1 substantial but modest turkey, cut up into official pieces, with skin

4 garlic cloves, minced
1 tbsp dried oregano
1 tbsp red wine vinegar
1 packet Sazón (in the “international” section with the Goya products)
salt and pepper

4 oz ham, chopped
1 large bay leaf
1 yellow onion, chopped
1 hot pepper, your choice
1 C seeded, peeled and chopped tomatoes (submerging the whole tomatoes into boiling water for a few minutes will shrink the skin for easier removal)
2 C chicken stock
1/2 C green olives, sliced
1 tbsp capers
2 pimentos, chopped
olive oil

Mix the garlic, oregano, vinegar, Sazón, 1 tsp salt and 1/2 tsp pepper together, and rub the resulting paste all over the turkey pieces. The annato in the Sazón will stain your fingers up through your next two shampoos if you don’t use rubber gloves. Rub the seasoning under the turkey skin where possible.

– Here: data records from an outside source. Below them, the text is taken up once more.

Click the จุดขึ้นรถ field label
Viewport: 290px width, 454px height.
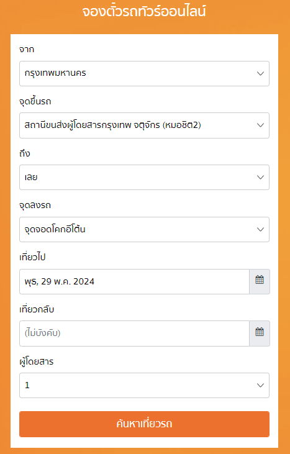[x=35, y=101]
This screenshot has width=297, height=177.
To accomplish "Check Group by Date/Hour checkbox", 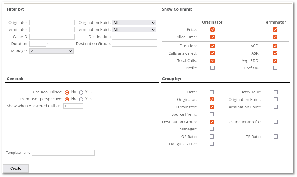I will 276,92.
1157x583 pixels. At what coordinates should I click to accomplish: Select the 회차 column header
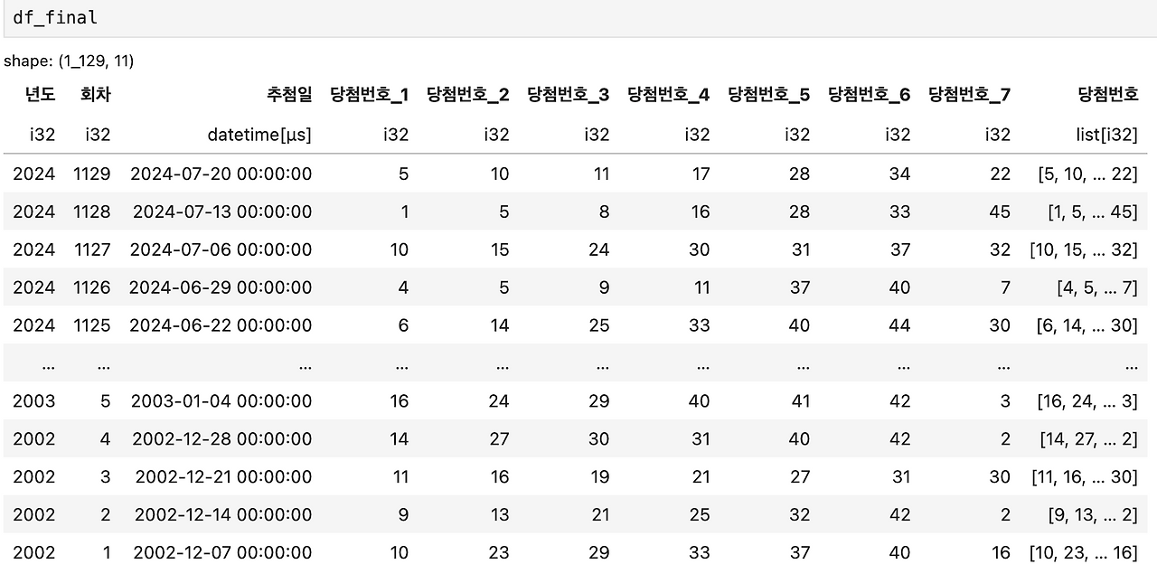click(x=96, y=94)
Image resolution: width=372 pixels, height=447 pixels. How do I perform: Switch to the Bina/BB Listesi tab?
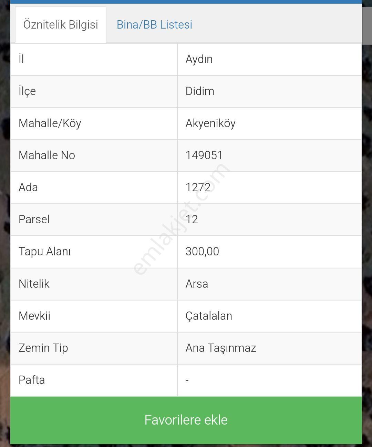(154, 24)
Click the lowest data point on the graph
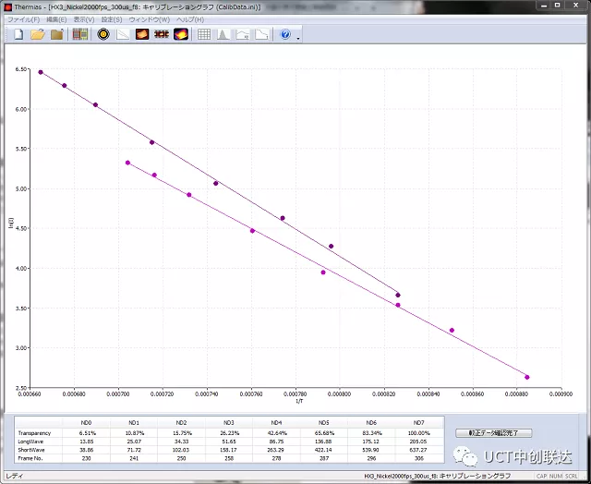Viewport: 591px width, 484px height. [x=527, y=377]
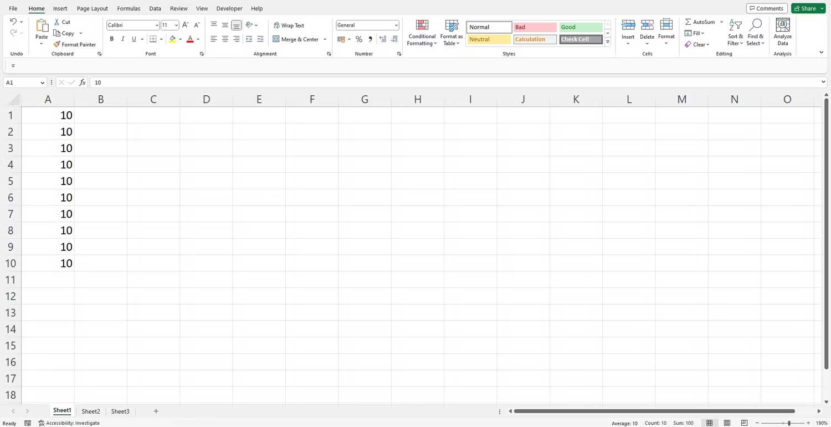The image size is (831, 427).
Task: Expand the Merge & Center options arrow
Action: [x=325, y=39]
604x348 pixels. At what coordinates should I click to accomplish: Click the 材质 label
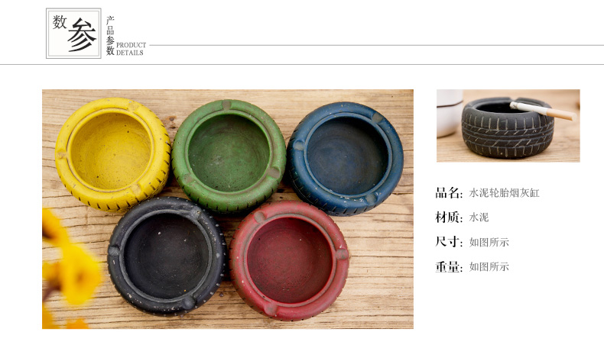449,218
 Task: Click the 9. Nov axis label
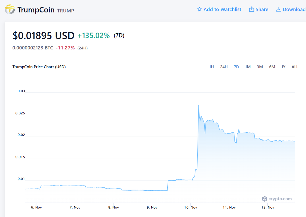coord(152,207)
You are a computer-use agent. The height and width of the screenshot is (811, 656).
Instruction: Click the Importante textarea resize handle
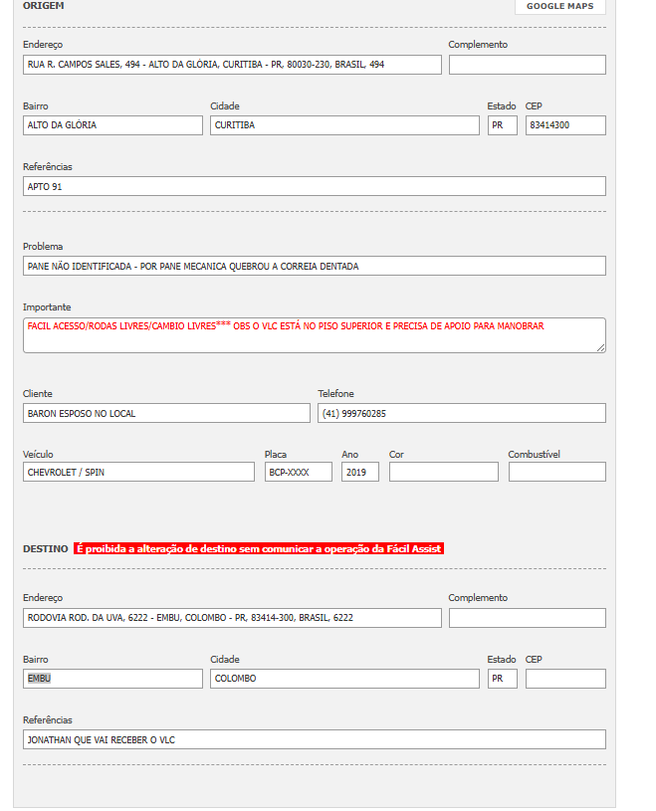pyautogui.click(x=601, y=348)
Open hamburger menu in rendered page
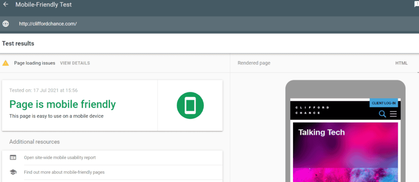Screen dimensions: 419x182 (393, 114)
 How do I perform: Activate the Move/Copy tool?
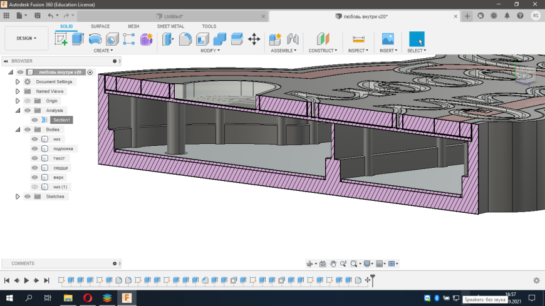[x=254, y=39]
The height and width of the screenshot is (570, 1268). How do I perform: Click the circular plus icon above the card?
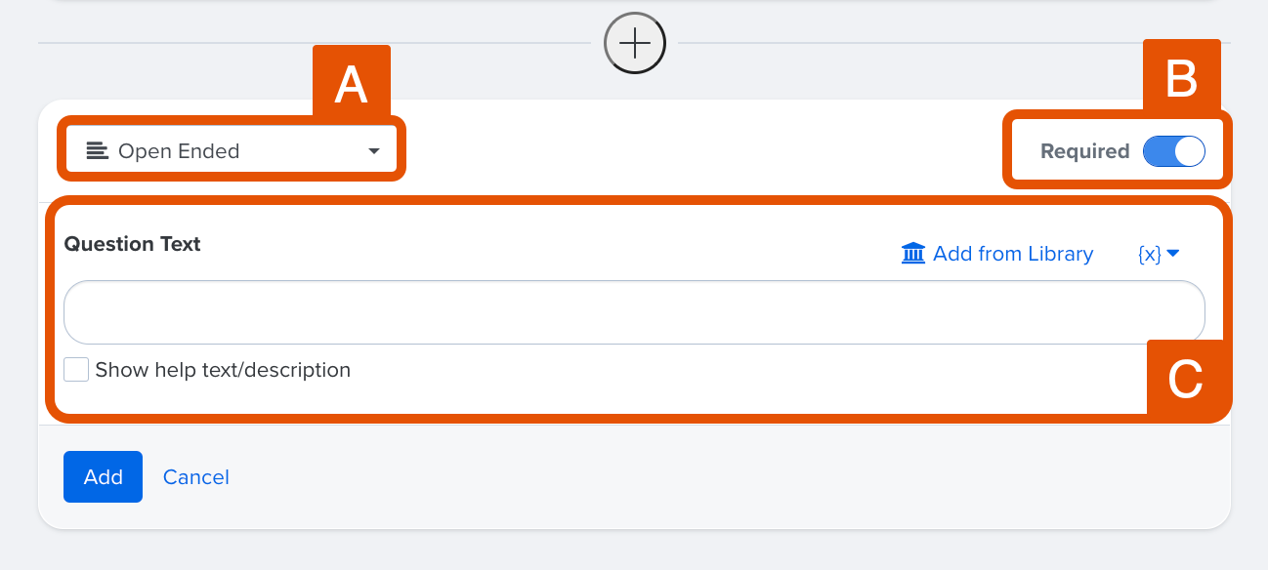pos(635,43)
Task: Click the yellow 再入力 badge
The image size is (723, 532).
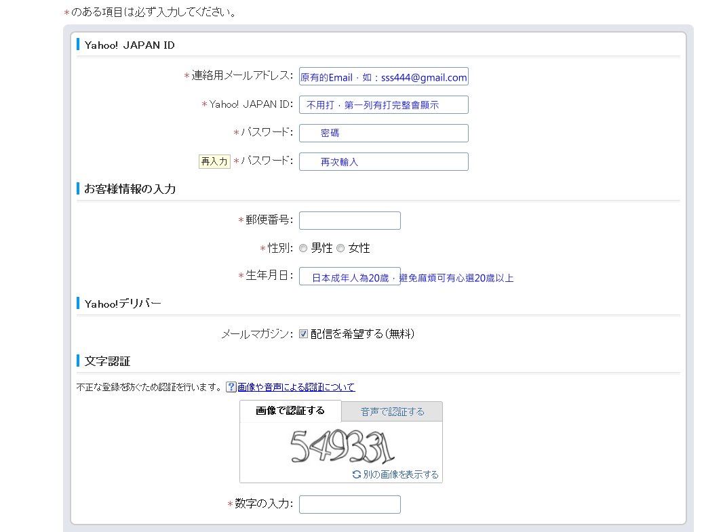Action: [x=214, y=161]
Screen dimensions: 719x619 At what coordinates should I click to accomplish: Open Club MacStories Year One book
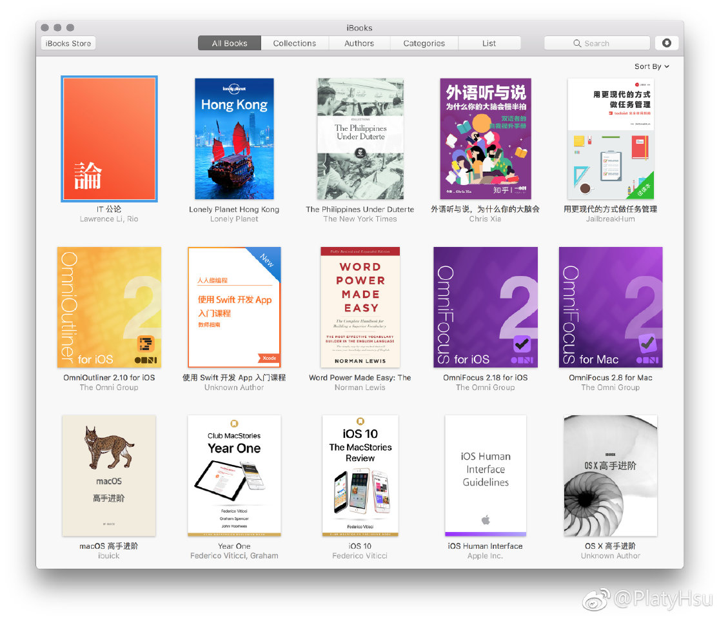point(234,475)
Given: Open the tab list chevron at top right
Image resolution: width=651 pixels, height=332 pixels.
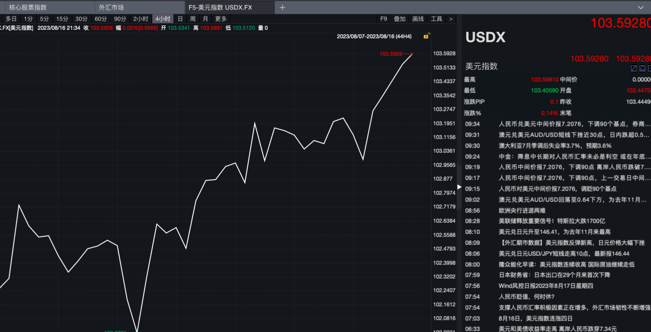Looking at the screenshot, I should tap(641, 8).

Wrap it up on a plate and chill it for 4 hours.

Heat a few tablespoons of olive oil over medium high heat in the deepest pan you have. Saute the onion and ham for a few minutes to brown slightly. Transfer them to a bowl, add a little more oil to the pan, turn it up to high, and then put all the turkey in, shoving the pieces together to give each as much pan-contact as possible. Brown the turkey on high for three minutes, then turn the pieces over and brown for three minutes more.

Now add back the onions and ham, as well as the bay leaf, pepper, tomatoes and chicken stock. Stir it all up with the turkey in what will be the most awkward spoon-work of your life. Keep the heat on high until the liquid boils, then add only as much water as necessary to cover the turkey completely. Cover the pan, turn the heat down to low, and simmer for 30 to 45 minutes, until the turkey is cooked all the way through. Remove and toss the pepper and bay leaf, and add the olives, capers and pimentos. Heat uncovered over low for 5 minutes to warm up the last ingredients.

This should be served with medium-grain white rice, prepared according to package directions; Canilla is Sra. C’s brand of choice, therefore our brand of choice. Putting some of the sauce on the rice is a great idea.